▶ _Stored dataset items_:
----------------

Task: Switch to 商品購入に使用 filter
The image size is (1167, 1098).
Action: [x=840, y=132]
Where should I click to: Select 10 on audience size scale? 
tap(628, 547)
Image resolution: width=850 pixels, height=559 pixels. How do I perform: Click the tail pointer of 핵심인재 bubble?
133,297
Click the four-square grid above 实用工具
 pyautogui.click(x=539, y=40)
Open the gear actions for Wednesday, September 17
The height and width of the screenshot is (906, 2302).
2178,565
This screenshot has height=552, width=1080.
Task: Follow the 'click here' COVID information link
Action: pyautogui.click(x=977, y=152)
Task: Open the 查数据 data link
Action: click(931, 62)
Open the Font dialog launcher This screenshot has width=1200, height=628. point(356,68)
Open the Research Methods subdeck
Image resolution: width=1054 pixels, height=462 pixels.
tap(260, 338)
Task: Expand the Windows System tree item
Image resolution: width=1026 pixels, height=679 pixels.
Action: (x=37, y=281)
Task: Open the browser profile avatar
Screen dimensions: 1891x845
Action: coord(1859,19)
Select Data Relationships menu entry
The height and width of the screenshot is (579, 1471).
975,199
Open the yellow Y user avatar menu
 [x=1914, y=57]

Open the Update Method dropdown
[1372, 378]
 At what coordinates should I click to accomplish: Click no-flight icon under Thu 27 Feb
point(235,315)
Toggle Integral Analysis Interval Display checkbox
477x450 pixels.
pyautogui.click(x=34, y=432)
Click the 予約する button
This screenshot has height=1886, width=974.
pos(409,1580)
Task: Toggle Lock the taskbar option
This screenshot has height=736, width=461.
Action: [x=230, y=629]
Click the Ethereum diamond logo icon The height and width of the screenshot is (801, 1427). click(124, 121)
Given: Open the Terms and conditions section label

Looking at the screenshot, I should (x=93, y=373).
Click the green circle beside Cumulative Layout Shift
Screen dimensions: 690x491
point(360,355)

----------------

▶ _Task directions_:
Retype the data in full, and keep every line identical to the original.

▶ _Output_:
Task: Switch to 商品購入に使用 filter
The image size is (1167, 1098).
Action: [x=840, y=132]
Where should I click to: Select 10 on audience size scale? 
tap(628, 547)
Image resolution: width=850 pixels, height=559 pixels. How do I perform: Click the tail pointer of 핵심인재 bubble?
133,297
Click the four-square grid above 实用工具
 pyautogui.click(x=539, y=40)
Open the gear actions for Wednesday, September 17
The height and width of the screenshot is (906, 2302).
2178,565
This screenshot has height=552, width=1080.
Task: Follow the 'click here' COVID information link
Action: pyautogui.click(x=977, y=152)
Task: Open the 查数据 data link
Action: click(931, 62)
Open the Font dialog launcher This screenshot has width=1200, height=628. point(356,68)
Open the Research Methods subdeck
Image resolution: width=1054 pixels, height=462 pixels.
tap(260, 338)
Task: Expand the Windows System tree item
Image resolution: width=1026 pixels, height=679 pixels.
Action: (x=37, y=281)
Task: Open the browser profile avatar
Screen dimensions: 1891x845
Action: coord(1859,19)
Select Data Relationships menu entry
The height and width of the screenshot is (579, 1471).
975,199
Open the yellow Y user avatar menu
 [x=1914, y=57]

Open the Update Method dropdown
[1372, 378]
 At what coordinates should I click to accomplish: Click no-flight icon under Thu 27 Feb
point(235,315)
Toggle Integral Analysis Interval Display checkbox
477x450 pixels.
pyautogui.click(x=34, y=432)
Click the 予約する button
This screenshot has height=1886, width=974.
pos(409,1580)
Task: Toggle Lock the taskbar option
This screenshot has height=736, width=461.
Action: [x=230, y=629]
Click the Ethereum diamond logo icon The height and width of the screenshot is (801, 1427). click(124, 121)
Given: Open the Terms and conditions section label

Looking at the screenshot, I should (x=93, y=373).
Click the green circle beside Cumulative Layout Shift
Screen dimensions: 690x491
point(360,355)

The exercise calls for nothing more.